Victor Topanou : « le RAVIP n’appartient qu’au gouvernement… »

Quelle est la finalité du recensement à vocation d’identification de la population (ravip) ? Allait-il servir de base de données pour la liste électorale en vue des élections à venir ? face à ces préoccupations qui avaient agité beaucoup d’esprits, la position de Victor Topanou n’a pas varié.

En effet, pour cet ancien ministre de la justice sous le président Thomas Boni yayi, il n’est pas question d’établir un lien possible entre le ravip et les élections dans notre pays en ce sens que le ravip contrairement à la lépi n’est pas une base de données consensuelles.

D’abord, pour ce professeur de droit, le ravip « n’a même pas sa raison d’être » parce que la finalité qui lui est attribuée est déjà prise en compte par une autre base de données, la lépi.

« …Le ravip n’avait pas de raison d’être.

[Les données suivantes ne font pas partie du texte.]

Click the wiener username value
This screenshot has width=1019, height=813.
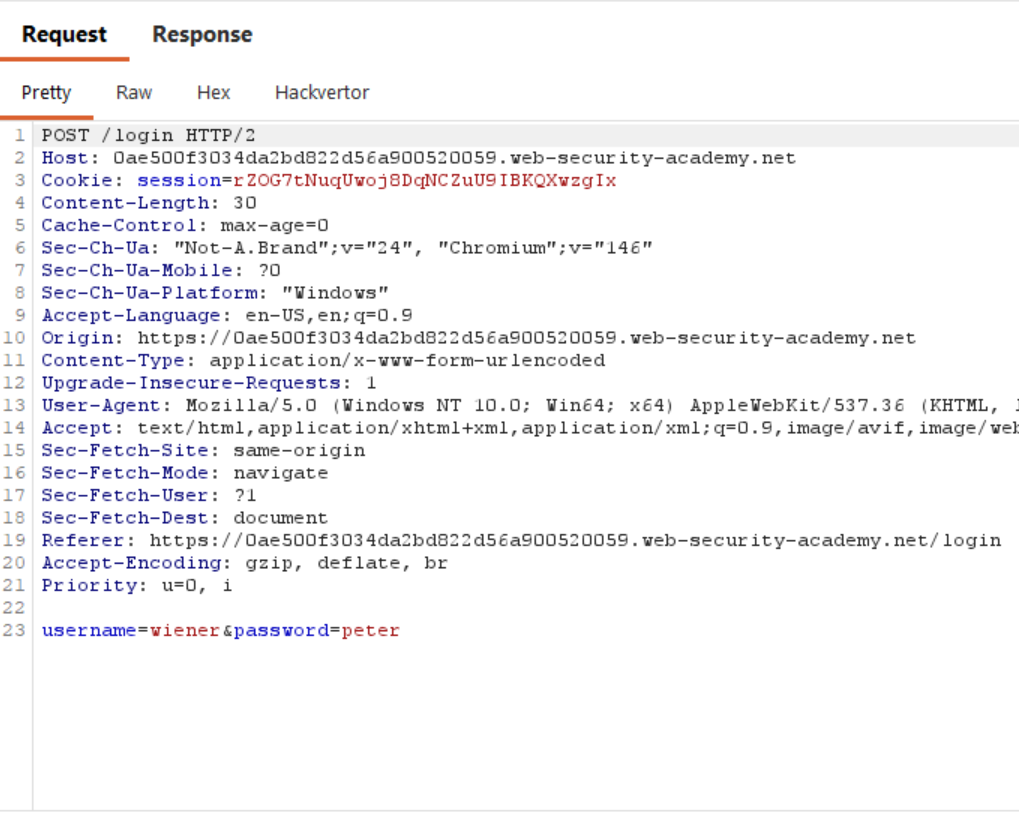(185, 630)
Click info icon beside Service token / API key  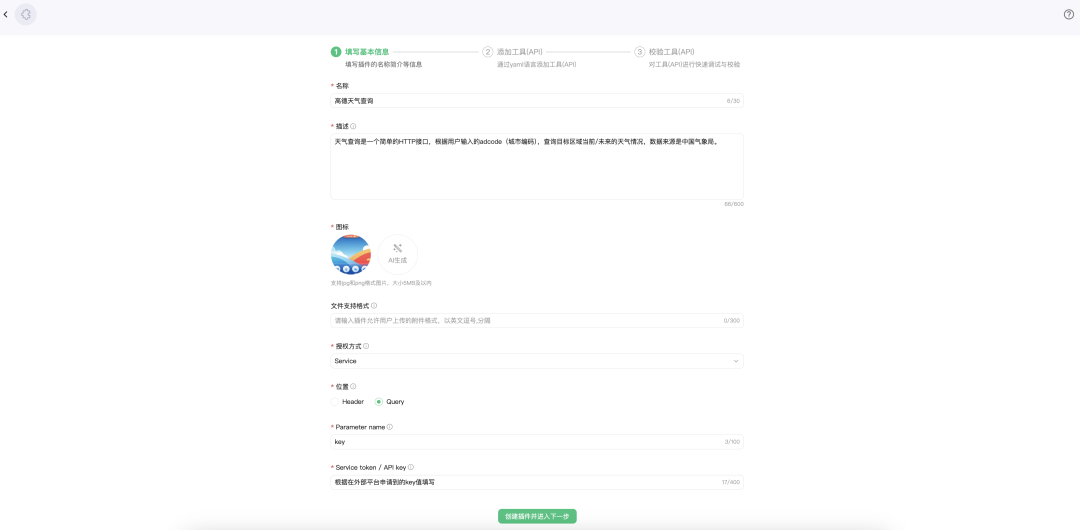(411, 467)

J’ai entendu quelqu’un proche de la mouvance présidence dans une émission récente dire qu’après tout le ravip et la lépi sont des bases de données. Alors je me suis demandé pourquoi avoir éprouvé le besoin d’avoir deux bases de données.Parce qu’on avait 40 Milliards à jeter par la fenêtre? Ça (le ravip-ndlr) a coûté au minimum 40 Milliards, c’était pour ça? Alors qu’on savait bien que c’était pour doter le pays d’une base de données alors qu’on en avait une? Est ce qu’il n’était pas plus simple d’améliorer ce qui existait avec moins de 40 Milliards? » s’est interrogé le professeur Victor Topanou.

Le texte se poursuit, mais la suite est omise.